Tom Morrison could bear no more, but stumbled heavily from the room, down-stairs, and out into his garden, where daybreak found him sitting, with his face buried in his hands, on the bit of rustic seat beneath the old weeping willow that grew in the corner, with its roots washed by the river that formed one of the boundaries of the little freehold.
The sun was rising gloriously, and the east was one sheet of gold and orange damask, shot with sapphire, as the sturdy workman rose.
“I must be a man over it—a man,” he faltered, “for her sake.” And he slowly strode into the house, and up-stairs, to find his wife kneeling where he had left her, wakeful and watching, with poor Budge fast asleep, with her head upon Polly’s lap, and her two roughened hands holding one of those of her mistress beneath her cheek.
The wheelwright walked up to the sleeping babe, and kissed it; then, gently taking Budge’s head, he placed it upon a pillow from the bed; while, lastly, he raised poor Polly as though she had been a child, kissed her cold lips, and laid her down, covering her with the clothes, and holding one of her hands, as he bade her sleep; and she obeyed, that is to say, she closed her heavy eyes.
In the course of the morning, stern, crotchety old Vinnicombe, the Lawford doctor, sought out the stricken father, finding that he had not been to his workshop, but was down his garden, where, after a few preliminaries, he broke his news.
“What?” he said, starting. “There, sir, I’m dazed like now; please, say it again.”
“I’m very sorry, Morrison—very,” said the doctor, “for I respect you greatly, and it must be a great grief to your poor little wife; but I have seen him myself, as I did about Warner’s child, and he is very much cut up about it; but as to moving him, he is like iron.”

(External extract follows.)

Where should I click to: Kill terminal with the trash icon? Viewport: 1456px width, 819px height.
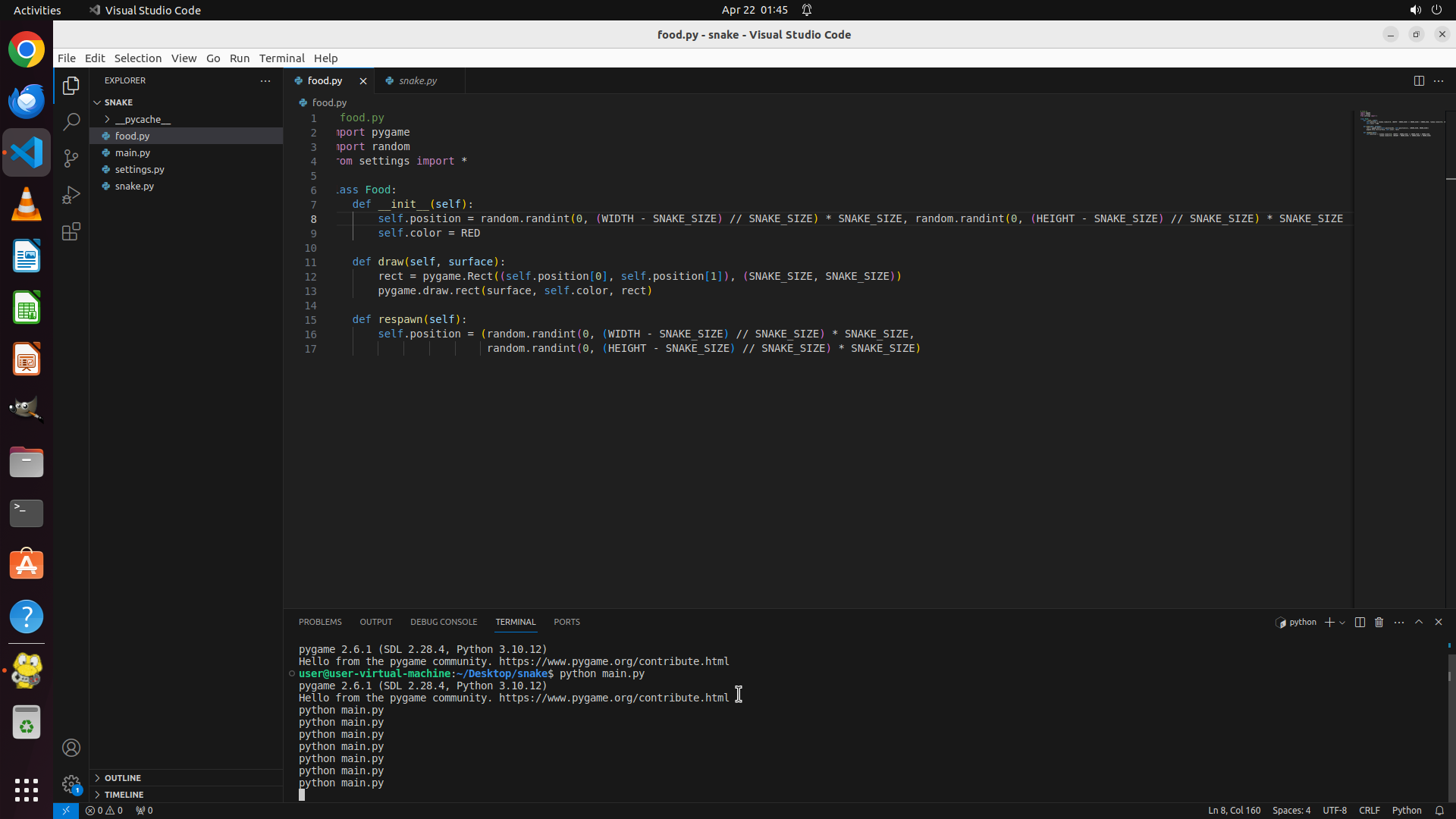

“I can’t quite understand it, sir,” said Tom, flushing. “Do you mean to say, sir, that parson won’t bury the child?”
“Well, it is like this, Morrison,” said the doctor, quietly, “he is a rigid disciplinarian—a man of High Church views, and he says it is impossible for him to read the Burial Service over a child that was not a Christian.”
“That was not a Christian?” said Tom slowly.